= Beginning of Section =

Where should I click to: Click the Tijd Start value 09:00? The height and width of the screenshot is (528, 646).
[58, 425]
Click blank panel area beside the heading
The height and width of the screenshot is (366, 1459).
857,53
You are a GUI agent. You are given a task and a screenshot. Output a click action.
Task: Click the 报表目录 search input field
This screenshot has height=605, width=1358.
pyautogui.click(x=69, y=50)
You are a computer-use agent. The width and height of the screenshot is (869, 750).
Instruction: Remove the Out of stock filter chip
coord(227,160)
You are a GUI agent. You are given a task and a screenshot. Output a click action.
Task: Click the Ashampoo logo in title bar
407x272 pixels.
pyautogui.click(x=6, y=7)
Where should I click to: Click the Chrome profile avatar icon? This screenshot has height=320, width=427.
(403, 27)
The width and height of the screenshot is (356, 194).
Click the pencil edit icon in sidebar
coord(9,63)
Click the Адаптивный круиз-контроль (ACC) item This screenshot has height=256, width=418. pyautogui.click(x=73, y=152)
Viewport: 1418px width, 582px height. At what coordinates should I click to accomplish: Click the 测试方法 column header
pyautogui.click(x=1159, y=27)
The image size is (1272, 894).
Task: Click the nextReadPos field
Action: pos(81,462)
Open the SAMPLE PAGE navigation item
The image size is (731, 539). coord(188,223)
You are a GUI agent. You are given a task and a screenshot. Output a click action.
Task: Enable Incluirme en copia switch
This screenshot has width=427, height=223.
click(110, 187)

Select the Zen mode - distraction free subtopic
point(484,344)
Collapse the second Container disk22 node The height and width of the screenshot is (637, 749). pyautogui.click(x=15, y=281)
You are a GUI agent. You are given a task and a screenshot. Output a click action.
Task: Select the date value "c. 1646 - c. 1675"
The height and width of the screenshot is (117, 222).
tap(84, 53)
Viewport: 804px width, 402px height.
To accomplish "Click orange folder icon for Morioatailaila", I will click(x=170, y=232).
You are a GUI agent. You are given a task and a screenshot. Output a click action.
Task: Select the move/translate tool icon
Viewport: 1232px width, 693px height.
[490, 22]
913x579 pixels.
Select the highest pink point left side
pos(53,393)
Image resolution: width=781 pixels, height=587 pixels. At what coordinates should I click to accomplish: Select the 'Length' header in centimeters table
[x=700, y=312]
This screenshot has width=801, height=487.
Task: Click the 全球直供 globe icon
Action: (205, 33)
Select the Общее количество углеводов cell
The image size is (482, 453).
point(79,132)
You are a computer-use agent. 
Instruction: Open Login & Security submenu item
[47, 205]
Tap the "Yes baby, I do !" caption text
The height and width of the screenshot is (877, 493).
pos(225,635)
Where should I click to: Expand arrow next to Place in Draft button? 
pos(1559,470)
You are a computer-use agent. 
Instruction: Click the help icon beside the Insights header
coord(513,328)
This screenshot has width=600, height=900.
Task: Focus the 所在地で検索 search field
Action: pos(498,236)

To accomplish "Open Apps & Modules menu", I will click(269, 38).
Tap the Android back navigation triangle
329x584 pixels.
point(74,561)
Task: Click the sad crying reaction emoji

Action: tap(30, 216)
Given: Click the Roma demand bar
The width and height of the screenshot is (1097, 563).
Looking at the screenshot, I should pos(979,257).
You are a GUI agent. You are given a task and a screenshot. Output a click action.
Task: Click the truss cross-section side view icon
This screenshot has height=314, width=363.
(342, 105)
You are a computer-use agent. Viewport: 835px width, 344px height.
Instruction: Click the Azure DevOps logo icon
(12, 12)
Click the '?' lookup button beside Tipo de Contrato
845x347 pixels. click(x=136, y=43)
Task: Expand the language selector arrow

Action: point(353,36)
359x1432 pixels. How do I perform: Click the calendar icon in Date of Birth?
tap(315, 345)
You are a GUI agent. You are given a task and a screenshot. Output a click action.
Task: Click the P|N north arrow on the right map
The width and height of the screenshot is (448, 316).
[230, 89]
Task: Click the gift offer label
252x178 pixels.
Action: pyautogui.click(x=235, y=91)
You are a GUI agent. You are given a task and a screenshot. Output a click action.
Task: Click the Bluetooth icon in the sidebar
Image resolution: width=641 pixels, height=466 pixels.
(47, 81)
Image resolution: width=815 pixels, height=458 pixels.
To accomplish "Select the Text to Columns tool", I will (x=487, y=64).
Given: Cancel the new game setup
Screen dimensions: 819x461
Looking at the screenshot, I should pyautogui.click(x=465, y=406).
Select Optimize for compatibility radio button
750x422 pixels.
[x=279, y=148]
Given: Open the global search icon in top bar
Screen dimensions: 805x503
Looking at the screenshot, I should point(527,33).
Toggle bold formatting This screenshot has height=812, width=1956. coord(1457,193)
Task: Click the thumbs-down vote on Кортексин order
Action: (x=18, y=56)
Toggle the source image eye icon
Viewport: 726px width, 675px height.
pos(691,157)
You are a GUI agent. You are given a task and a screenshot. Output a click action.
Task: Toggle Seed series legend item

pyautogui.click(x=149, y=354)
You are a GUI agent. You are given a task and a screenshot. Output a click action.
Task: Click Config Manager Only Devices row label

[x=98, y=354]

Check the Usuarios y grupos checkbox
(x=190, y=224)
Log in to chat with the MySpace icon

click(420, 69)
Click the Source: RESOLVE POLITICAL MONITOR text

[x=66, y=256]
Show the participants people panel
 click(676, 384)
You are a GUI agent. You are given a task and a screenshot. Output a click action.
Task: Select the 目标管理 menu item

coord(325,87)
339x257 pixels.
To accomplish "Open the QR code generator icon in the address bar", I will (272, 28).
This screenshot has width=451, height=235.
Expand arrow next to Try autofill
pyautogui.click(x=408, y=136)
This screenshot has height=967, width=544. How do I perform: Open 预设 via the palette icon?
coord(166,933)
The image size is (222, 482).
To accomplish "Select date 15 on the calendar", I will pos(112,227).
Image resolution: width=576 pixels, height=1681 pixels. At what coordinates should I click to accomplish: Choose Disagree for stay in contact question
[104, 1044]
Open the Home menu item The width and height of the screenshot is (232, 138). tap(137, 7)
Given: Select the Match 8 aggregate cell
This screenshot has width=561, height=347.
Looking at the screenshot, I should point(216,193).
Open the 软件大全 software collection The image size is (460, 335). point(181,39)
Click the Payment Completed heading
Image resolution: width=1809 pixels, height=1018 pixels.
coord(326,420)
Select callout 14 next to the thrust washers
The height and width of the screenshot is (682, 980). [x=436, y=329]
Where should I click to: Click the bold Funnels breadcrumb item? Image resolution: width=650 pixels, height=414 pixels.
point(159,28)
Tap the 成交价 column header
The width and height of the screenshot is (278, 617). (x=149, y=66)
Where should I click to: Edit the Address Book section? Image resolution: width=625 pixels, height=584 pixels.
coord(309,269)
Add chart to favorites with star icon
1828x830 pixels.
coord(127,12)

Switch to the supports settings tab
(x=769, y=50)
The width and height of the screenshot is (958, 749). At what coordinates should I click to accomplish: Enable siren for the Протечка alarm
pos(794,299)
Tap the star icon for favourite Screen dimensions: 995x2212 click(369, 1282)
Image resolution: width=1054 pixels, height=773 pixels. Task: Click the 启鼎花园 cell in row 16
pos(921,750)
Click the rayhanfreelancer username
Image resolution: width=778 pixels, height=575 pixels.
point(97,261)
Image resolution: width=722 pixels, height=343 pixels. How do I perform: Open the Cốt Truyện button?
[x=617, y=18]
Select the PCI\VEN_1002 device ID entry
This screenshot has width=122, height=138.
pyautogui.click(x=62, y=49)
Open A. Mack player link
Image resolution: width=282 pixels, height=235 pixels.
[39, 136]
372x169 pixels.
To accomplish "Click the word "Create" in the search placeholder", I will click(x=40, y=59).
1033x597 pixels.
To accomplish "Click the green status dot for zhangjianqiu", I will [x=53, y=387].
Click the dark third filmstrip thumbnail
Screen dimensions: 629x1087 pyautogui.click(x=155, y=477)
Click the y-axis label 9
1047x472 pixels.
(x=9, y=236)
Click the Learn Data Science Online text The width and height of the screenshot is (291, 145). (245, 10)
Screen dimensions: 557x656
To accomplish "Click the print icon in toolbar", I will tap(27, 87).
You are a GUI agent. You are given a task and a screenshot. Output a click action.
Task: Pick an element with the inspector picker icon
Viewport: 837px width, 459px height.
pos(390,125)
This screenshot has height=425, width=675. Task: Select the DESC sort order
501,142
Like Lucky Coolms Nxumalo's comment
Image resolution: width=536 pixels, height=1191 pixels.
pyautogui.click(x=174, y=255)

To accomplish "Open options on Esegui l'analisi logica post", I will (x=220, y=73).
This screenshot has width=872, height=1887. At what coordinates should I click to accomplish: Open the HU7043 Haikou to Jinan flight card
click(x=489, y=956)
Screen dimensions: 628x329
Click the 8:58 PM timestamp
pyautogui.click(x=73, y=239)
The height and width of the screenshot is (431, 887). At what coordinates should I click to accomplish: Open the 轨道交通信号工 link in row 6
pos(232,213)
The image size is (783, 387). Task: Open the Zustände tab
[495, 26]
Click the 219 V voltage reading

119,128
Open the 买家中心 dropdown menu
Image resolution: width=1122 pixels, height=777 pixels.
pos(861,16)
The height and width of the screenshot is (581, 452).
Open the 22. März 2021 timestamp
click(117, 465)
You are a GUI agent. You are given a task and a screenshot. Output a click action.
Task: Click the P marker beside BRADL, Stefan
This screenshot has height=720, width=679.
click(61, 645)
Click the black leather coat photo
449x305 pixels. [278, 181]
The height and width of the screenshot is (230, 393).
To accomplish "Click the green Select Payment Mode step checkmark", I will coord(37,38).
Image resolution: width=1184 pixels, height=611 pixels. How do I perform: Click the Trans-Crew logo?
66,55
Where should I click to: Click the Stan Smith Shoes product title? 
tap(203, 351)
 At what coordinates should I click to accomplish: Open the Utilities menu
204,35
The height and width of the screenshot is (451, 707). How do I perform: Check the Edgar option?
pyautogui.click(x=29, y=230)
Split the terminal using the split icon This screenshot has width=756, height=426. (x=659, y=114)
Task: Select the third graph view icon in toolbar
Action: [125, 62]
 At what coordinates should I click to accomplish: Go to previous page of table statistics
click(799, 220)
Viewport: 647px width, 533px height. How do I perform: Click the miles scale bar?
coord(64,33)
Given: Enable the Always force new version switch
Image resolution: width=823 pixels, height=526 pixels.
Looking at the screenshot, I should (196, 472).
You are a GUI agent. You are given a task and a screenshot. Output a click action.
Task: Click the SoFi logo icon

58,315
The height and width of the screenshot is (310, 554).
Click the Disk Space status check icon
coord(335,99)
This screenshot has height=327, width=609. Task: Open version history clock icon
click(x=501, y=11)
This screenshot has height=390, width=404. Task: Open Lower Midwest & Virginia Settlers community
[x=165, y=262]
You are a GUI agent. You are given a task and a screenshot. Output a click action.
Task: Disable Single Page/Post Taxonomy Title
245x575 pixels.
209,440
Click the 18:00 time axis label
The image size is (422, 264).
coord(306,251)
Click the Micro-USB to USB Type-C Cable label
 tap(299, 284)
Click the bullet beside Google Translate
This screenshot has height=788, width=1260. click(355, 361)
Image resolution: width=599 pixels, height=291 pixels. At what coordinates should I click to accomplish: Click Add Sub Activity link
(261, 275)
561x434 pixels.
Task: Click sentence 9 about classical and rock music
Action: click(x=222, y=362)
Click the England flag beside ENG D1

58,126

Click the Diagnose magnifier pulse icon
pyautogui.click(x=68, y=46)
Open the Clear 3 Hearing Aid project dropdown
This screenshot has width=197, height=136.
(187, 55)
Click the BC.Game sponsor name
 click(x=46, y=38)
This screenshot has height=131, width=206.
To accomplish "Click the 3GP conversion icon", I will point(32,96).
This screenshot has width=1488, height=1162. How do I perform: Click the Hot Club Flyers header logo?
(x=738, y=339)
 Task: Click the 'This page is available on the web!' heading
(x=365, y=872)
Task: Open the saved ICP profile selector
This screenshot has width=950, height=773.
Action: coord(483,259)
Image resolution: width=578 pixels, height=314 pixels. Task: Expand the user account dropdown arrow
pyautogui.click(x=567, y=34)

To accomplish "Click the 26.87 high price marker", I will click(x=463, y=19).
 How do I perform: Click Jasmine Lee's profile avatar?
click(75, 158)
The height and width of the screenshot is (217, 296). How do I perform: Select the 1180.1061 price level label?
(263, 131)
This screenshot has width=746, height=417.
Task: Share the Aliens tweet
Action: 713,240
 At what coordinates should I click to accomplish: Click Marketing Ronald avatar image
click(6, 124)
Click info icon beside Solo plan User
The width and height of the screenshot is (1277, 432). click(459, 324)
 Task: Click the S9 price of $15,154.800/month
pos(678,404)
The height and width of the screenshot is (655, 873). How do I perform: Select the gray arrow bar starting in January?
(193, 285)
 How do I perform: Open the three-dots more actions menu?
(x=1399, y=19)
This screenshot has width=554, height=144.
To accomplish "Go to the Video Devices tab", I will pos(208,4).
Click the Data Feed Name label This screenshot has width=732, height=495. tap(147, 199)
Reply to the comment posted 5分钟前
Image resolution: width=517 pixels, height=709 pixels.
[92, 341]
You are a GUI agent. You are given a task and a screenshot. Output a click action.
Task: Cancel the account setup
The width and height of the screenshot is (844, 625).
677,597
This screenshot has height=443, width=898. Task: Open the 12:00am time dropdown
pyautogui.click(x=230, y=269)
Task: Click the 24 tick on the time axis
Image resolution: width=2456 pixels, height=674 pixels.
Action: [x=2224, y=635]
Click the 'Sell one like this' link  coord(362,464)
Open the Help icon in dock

= End of Section =

### PROBLEM TO WORK ON
Beginning with the very first line of the material above, give each line again exactly, ending with the line that contains "Click the Адаптивный".

### TASK RESULT
Where should I click to: Click the Tijd Start value 09:00? The height and width of the screenshot is (528, 646).
[58, 425]
Click blank panel area beside the heading
The height and width of the screenshot is (366, 1459).
857,53
You are a GUI agent. You are given a task and a screenshot. Output a click action.
Task: Click the 报表目录 search input field
This screenshot has height=605, width=1358.
pyautogui.click(x=69, y=50)
You are a computer-use agent. The width and height of the screenshot is (869, 750).
Instruction: Remove the Out of stock filter chip
coord(227,160)
You are a GUI agent. You are given a task and a screenshot. Output a click action.
Task: Click the Ashampoo logo in title bar
407x272 pixels.
pyautogui.click(x=6, y=7)
Where should I click to: Click the Chrome profile avatar icon? This screenshot has height=320, width=427.
(403, 27)
The width and height of the screenshot is (356, 194).
Click the pencil edit icon in sidebar
coord(9,63)
Click the Адаптивный круиз-контроль (ACC) item This screenshot has height=256, width=418. pyautogui.click(x=73, y=152)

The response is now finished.